Below are some records; state how many of their lines contain the word "Open", and add nothing.

### [Saved entries]
■ ■ ■ ■ ■

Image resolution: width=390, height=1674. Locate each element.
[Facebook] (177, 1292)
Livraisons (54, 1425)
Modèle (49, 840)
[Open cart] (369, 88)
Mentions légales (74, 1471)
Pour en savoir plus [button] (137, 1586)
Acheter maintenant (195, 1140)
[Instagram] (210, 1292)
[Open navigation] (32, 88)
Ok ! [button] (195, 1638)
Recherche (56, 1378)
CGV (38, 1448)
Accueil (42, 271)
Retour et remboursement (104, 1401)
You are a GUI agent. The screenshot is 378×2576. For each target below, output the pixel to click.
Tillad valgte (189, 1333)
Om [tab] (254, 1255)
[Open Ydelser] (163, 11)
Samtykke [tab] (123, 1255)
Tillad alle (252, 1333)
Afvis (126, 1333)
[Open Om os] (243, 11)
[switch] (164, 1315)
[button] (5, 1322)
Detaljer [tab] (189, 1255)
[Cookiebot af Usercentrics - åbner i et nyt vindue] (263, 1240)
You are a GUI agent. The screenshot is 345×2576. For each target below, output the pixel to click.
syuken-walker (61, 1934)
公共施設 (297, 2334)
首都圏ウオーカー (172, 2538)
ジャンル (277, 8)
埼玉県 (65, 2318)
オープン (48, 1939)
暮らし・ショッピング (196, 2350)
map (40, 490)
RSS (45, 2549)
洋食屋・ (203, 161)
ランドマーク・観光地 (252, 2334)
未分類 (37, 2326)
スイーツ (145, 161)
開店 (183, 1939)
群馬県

■ ■ ■ ■ ■

### [Task solution]
4